The follow-up call on 11 December 2016

  1. The telephone call between Mr Fraser and Mr Murray occurred on Sunday 11 December 2016 at 1.46pm and lasted 23 minutes. Both Mr Murray and Mr Fraser confirm that no other person was present for this call.
  2. Neither Mr Murray nor Mr Fraser told investigators that they took notes of their conversation or recorded the call. Mr Murray did not make any written account of the call at the time and did not do so until January 2017, however, he did speak to Ms Merkel about the call that afternoon.
  3. Each witness provided their account of what occurred directly to the investigation:
  • Mr Murray’s account is drawn from the extracts of a written statement he provided the investigation on 22 December 2017 and his two interviews with investigators, on 16 January 2018 and 4 May 2018.
  • Mr Fraser’s account is drawn from his interview with investigators on 16 April 2018.

Mr Murray's account

  1. Mr Murray said Mr Fraser opened the conversation by telling him he had spoken with VCAA over the weekend and that VCCA had confirmed he could provide ‘recognition of learning’ for children at Grevillea.
  2. Mr Murray and Mr Fraser then discussed a range of matters relating to the distinction between recognition of learning and Recognition of Prior Learning, referring to page 13 of the VCAL unit assessment guide.
  3. Mr Murray said the discussion turned to VET and he told Mr Fraser that VET was impossible to deliver because Grevillea would require facilities for practical subjects. This would require DET to remake the auspice agreement with Melbourne Polytechnic, which was the TAFE provider of VET to Parkville College.
  4. Mr Murray told Mr Fraser there was no way he would tell the Court that Grevillea could offer VCAL or VET. Mr Murray told investigators that he was ‘supremely confident’ that he was correct about this point.

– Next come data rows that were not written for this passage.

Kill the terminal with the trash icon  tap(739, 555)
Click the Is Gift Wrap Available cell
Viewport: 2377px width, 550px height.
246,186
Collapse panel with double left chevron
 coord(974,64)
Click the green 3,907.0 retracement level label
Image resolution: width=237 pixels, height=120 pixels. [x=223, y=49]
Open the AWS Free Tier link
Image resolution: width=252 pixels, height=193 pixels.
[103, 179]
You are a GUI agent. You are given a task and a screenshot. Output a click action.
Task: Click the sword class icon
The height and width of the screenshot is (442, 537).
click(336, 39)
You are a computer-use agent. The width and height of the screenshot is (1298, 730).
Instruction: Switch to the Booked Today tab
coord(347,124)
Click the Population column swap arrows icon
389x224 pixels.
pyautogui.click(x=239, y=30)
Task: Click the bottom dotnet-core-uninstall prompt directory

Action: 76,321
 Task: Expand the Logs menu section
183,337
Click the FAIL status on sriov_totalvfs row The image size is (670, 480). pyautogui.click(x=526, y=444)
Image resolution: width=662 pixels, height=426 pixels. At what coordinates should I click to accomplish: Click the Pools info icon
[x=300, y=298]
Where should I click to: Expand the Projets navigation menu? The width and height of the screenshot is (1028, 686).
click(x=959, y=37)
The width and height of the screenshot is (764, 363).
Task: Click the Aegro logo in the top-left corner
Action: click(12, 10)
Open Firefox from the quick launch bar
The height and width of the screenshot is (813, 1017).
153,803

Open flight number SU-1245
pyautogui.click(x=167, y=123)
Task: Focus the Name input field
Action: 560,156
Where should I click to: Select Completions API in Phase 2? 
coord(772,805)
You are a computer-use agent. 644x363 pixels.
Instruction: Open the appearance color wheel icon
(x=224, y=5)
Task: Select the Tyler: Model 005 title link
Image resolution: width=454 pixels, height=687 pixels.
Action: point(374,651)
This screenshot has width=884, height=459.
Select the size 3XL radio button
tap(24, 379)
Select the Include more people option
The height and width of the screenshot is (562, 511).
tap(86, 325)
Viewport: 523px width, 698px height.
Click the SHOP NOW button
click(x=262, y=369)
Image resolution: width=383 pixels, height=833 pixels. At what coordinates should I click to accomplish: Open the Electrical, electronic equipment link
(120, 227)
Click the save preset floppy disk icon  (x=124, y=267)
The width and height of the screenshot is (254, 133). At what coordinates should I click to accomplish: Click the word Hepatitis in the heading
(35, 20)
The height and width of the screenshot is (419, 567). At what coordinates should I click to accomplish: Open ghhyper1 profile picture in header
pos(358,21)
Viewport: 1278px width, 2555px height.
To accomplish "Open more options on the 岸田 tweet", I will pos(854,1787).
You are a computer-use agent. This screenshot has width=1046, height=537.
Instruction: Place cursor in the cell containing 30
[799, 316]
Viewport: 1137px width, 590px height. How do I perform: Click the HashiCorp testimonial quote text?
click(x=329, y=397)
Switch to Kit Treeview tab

The conversation moves to the 'justice scenario'

  1. Mr Murray said he then changed the subject to DET’s funding of Parkville College, telling Mr Fraser that he did not want this issue ‘hanging over his head’ because he felt like it was being used as leverage for him (Mr Murray) to respond in a certain way in court.
  2. Mr Murray said that Mr Fraser responded by saying that he (Mr Fraser) supposed it would be difficult if DHHS lost the court case and decided to shift Youth Justice to the Corrections portfolio and then the Corrections portfolio decided to provide education to students using a TAFE model. This would leave the existence of Parkville College up in the air.
  3. Mr Murray said to Mr Fraser he understood what he was saying. The telephone call then ended.
  4. Mr Murray told investigators that Mr Fraser did not sound angry during the conversation and was ‘pretty accepting’ of what Mr Murray had told him. Mr Murray stated Mr Fraser did not explicitly direct him about what to say in Court the following day. However, from the telephone conversation that Mr Murray had with Ms Callister and Mr Fraser on Friday 9 December, Mr Murray considered Mr Fraser’s Sunday telephone call was directed towards the evidence he was to give in Court. Mr Murray told investigators:

    'I just saw it as an extension of what Gill was talking to me about. So I understood it was for court on Monday, and nothing else. And we’ve never had a conversation about this after that.'
  5. In response to the draft report, Mr Fraser submitted it is not open to the investigation to find that ‘he was responsible for: any conduct that impacted upon Mr Murray in that 9 December phone call or indeed, the ‘extended’ effect of the 9 December phone call upon Mr Murray when he received a follow-up phone call … on 11 December.’

Mr Fraser's account

  1. Mr Fraser told investigators the phone call started with a casual exchange in keeping with the positive working relationship he had with Mr Murray.
  2. They then discussed page 13 of the VCAL guide, with Mr Fraser saying, ‘I think this gives us a mechanism. What do you think?’ Mr Fraser recalled Mr Murray saying he was not sure that the situation could apply at Grevillea. Mr Fraser told investigators that Mr Murray ‘…basically repeated the response that he gave to the Secretary…I [Mr Fraser] remember him saying, “It would be a mistake to think this is an easy process. It’s not just a tick box exercise. This requires quite a bit of preparation on behalf of the student and the school to assemble a portfolio of work that is sufficiently robust to convince the RPL assessor that recognition should be granted.”’
  3. Mr Fraser told investigators that from this conversation he understood Mr Murray was trying to convey to him the seriousness and complexity of the RPL process. Mr Fraser told investigators they talked through it in quite a bit of detail.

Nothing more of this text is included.